Si è svolto il 31 maggio, come di consuetudine l’ultimo lunedì del mese di maggio, il Memorial Day, ossia la giornata in cui gli Stati Uniti d’America commemorano tutti i soldati americani caduti nel corso delle varie guerre.
In tale occasione, molto sentita a livello della popolazione, l’arcivescovo Timothy Broglio (a lato), dal 2007 ordinario militare per gli Usa, ha rilasciato un’intervista a EWTN News In Depth durante la quale ha fatto un’affermazione forte, che ad alcuni potrebbe finanche risultare stonata, data l’aura di stucchevole pacifismo di cui spesso è investito il cattolicesimo negli ultimi anni: i militari, ha infatti detto, «rimangono oggi la più grande singola fonte di vocazioni al sacerdozio negli Stati Uniti».

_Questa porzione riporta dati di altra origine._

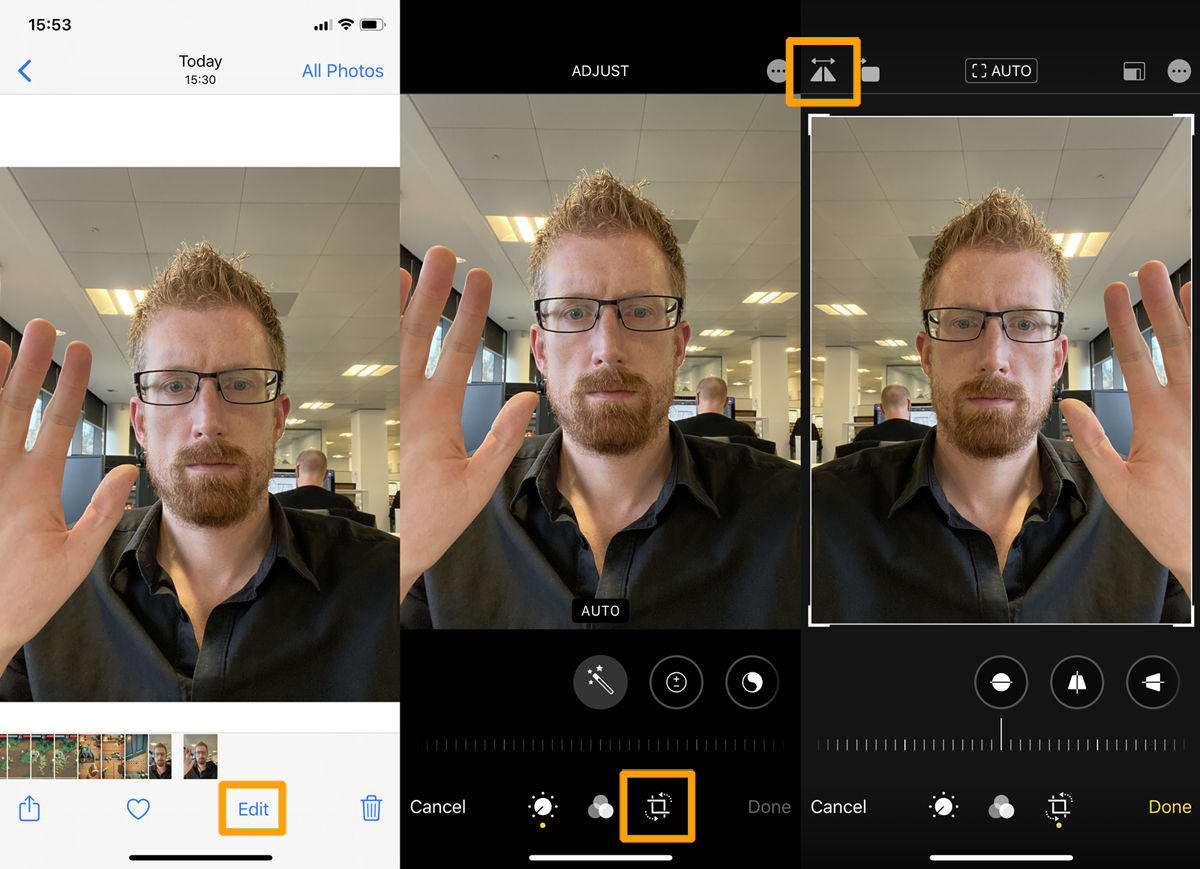Open the more options menu in crop view

click(1179, 70)
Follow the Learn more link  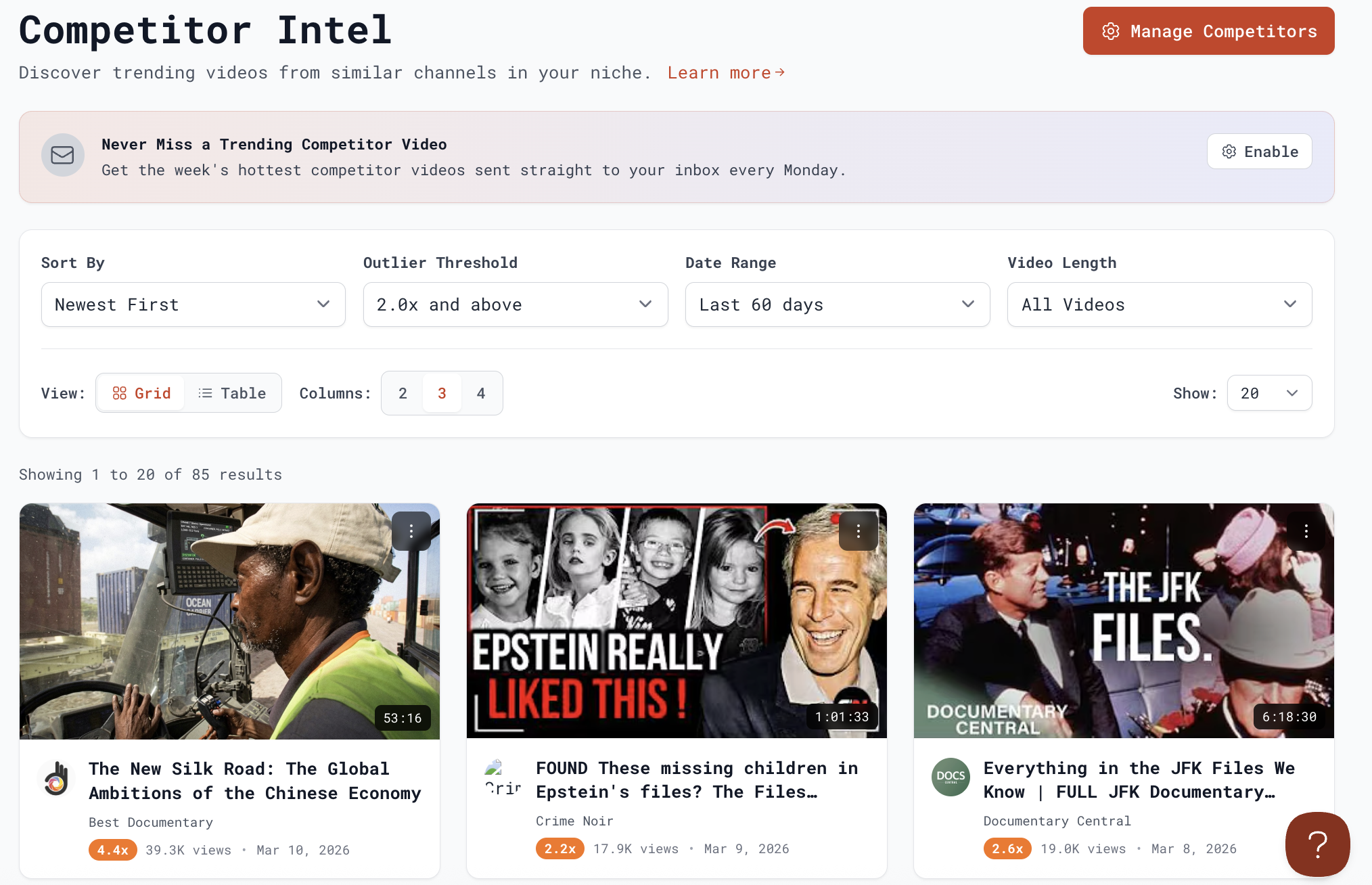[726, 72]
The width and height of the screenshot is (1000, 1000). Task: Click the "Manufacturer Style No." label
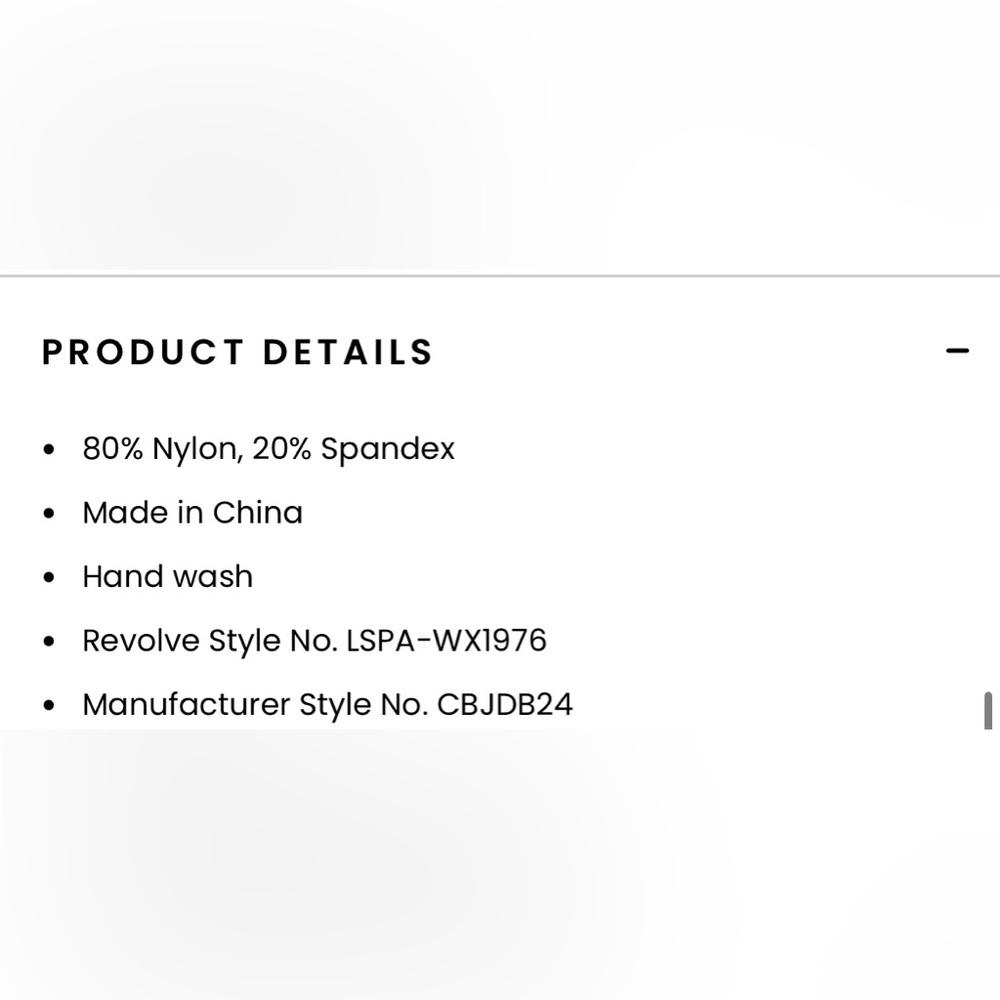256,705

D’altronde i numeri, in tal senso, sono chiari, secondo quanto rilevato dall’ultimo sondaggio del Centro di ricerca applicata nell’apostolato (Cara): «Il 4% dei consacrati negli Stati Uniti per la classe 2021», ha infatti continuato Broglio citando il documento, «indossava l’uniforme». E, rimanda ancora il rapporto, «circa un ordinando su venti che ha risposto (5%) ha prestato servizio nelle forze armate statunitensi […]» e «uno su nove ordinandi rispondenti (11%) riferisce che uno o entrambi i genitori hanno avuto una carriera militare nelle forze armate statunitensi». Oltre a questi dati sui consacrati, confortano anche quelli relativi ai seminaristi: sono 43 coloro che stanno studiando per una diocesi territoriale o un ordine religioso ma anche per l’arcidiocesi per i servizi militari, e che quindi una volta ordinati avranno la possibilità di prestare servizio nelle forze armate.
Certo, non si tratta di una decisione facile. Perché se è pur vero che alcuni sacerdoti che decidono per questa via vengono incaricati per essere cappellani ospedalieri nei presidi medici che ospitano i veterani di guerra, è altrettanto vero che molti vengono invece inviati là dove la guerra la si combatte: una condizione che Broglio ha definito una «vera sfida» e un «sacrificio tremendo», che può anche comportare la morte per riuscire a portare i sacramenti ai soldati. Oltre al pericolo fisico per la propria vita, poi, per loro è un continuo spostarsi, anche questo non senza pericoli, per poter raggiungere zone e persone diverse, dare conforto spirituale (anche magari a soldati non cattolici), confessare e celebrare la Santa Messa.
E che il ruolo di questi sacerdoti “al fronte”, nel senso letterale del termine, sia di primaria importanza, lo dimostrano proprio le copiose conversioni che si registrano tra i militari: spesso laddove la vita si fa più precaria, è forte l’incentivo ad andare a fondo, a interrogarsi su se stessi e sul mondo.
Tra gli esempi in tale direzione, vi è quello del coreano Cameron Song Sellers, abbandonato a soli tre anni dalla madre dopo la guerra di Corea e quindi adottato da una coppia americana, colonnello militare ora in pensione che, dopo aver servito l’America in zone come la Bosnia, l’Afghanistan e l’Iraq, ha ora deciso di servire il Signore. E poco importa se ha cinquant’anni ed è ancora alle prese con gli studi da seminarista in California: cappellani dell’esercito che, secondo quanto ha affermato in un’intervista anche nel suo caso rilasciata a EWTN News In Depth, «sono molto simili ai medici», «sono misteriosi», «ma quando ne hai davvero bisogno, sei così felice che siano lì» hanno cambiato il corso della sua vita, e lui ha intenzione di rimanere fedele a quello che ha visto. Interrogato sulle motivazioni che l’hanno portato fino a dove è ora, afferma innanzitutto di aver provato sulla propria pelle come i sacramenti lo abbiano guarito, anche nella ferita del suo passato, e aver quindi maturato il desiderio di poterli amministrare a sua volta, dando ad altre persone la possibilità di rafforzare il proprio legame con il Signore. E un’altra domanda dirimente nella scelta invece è stata: «Moriresti per la tua parrocchia?». La risposta è stata: «Sì». Ed eccolo così avviato a diventare miles Christi.